In current study, we also established a simple IVD degeneration model in order to further evaluate the effect of AGEs on NP cell survival and IVD degeneration and the therapeutic potential of NMN treatment in vivo. The local injection into discs was used to induce AGEs-depositive microenvironment and administer NMN treatment, which was also applied in other disease models [70], [71]. As observed, exogenous NMN administration could ameliorate the NP cell apoptosis and IVD degeneration induced by AGEs, along with the restoration of SIRT3 level. Meanwhile, we cannot neglect the limitations that involved in this animal model using local injection into rat tail discs, although it is widely used [14], [72]. The rat IVDs experience different biomechanical characteristics with that of human. More studies using monkey, goat or dog may provide further insights. In addition, the AGEs-injection model can simulate its function as bioactive molecules, while it is poor for mimicking the altered mechanical microenvironment by AGEs deposition.
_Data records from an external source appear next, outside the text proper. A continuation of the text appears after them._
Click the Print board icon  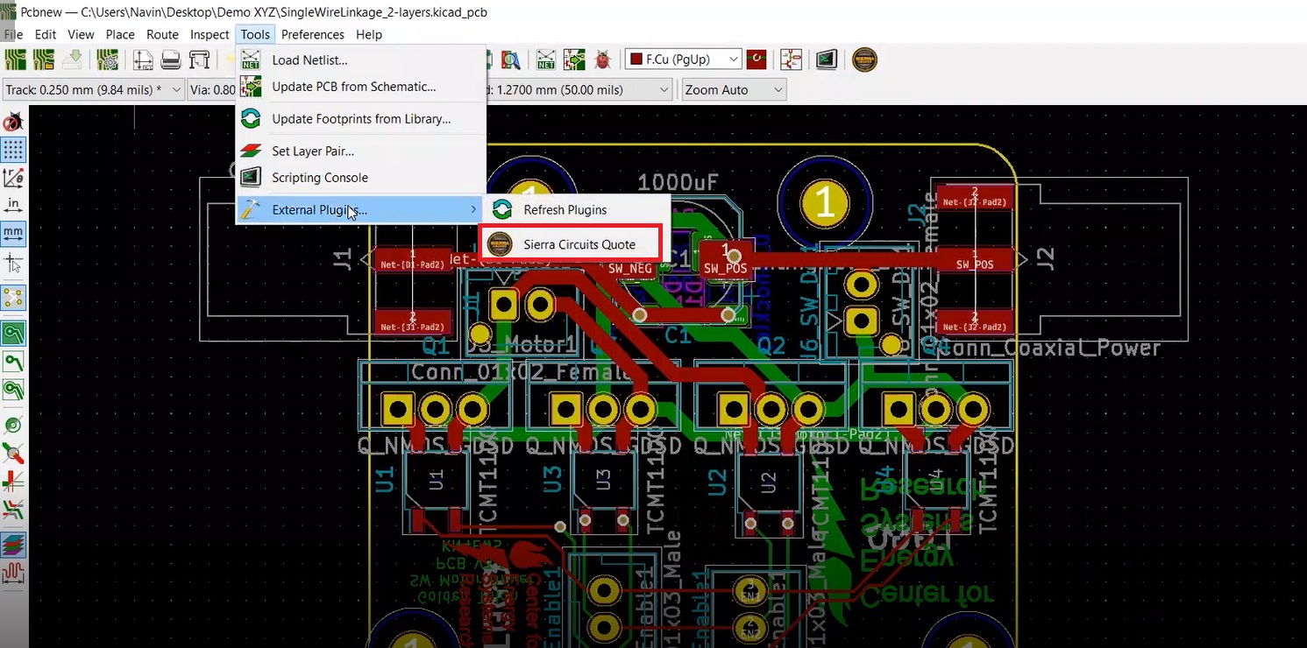pyautogui.click(x=171, y=60)
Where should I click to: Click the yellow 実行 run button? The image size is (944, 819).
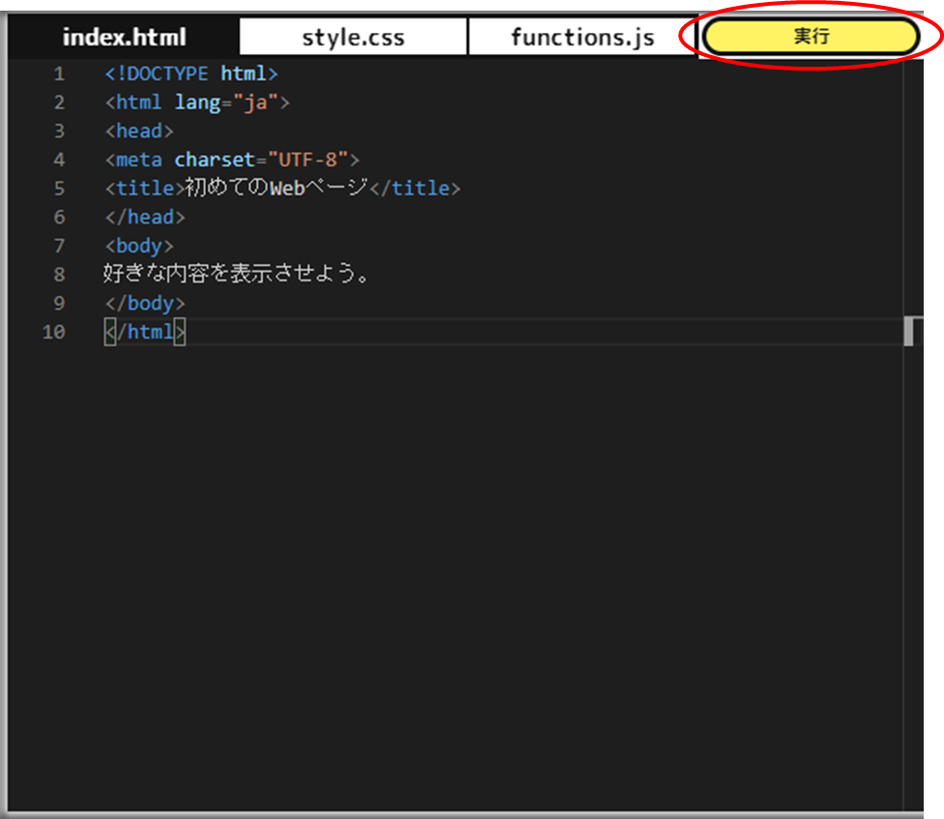tap(811, 36)
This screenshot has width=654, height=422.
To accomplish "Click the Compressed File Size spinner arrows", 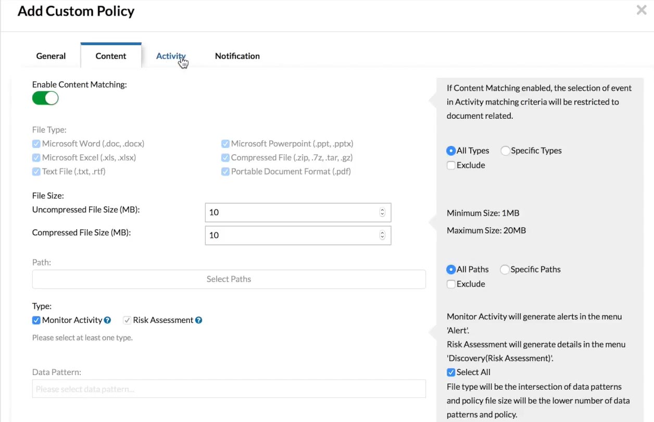I will point(382,235).
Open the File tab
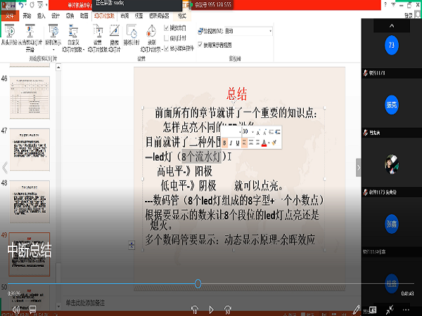 coord(8,14)
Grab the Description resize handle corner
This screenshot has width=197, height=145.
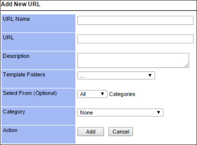[187, 66]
Another limitation of this study was that the use of NMN as pharmacological intervention to regulate SIRT3 function was not specific. Although our present study showed the protective effect of SIRT3 on AGEs-induced NP cell apoptosis and IVD degeneration, more molecules have been targeted by NMN [21], [22], [23] and their potential interaction with SIRT3 may be involved in this process and need more mechanistic investigations in the future.

Conclusion

The current study represents the first demonstration of the protective role of SIRT3 in IVD degeneration. Previous data showed that aging was one risk factor that promoted SIRT3 down-modulation and osteoarthritis progression [20]. We further clarified that AGEs acted as risk molecule involved in IVD degeneration, and participated in suppressing SIRT3 function and inducing NP cell apoptosis and IVD degeneration, which can result from mitochondrial redox disorder and oxidative stress. Moreover, NMN administration alleviated the AGEs-induced oxidative stress and NP cell apoptosis by restoring SIRT3 function and the mitochondrial antioxidant network. Thus, we infer that SIRT3 function in NP cells can potentially serve as a new and effective therapeutic target for AGEs-associated IVD degeneration.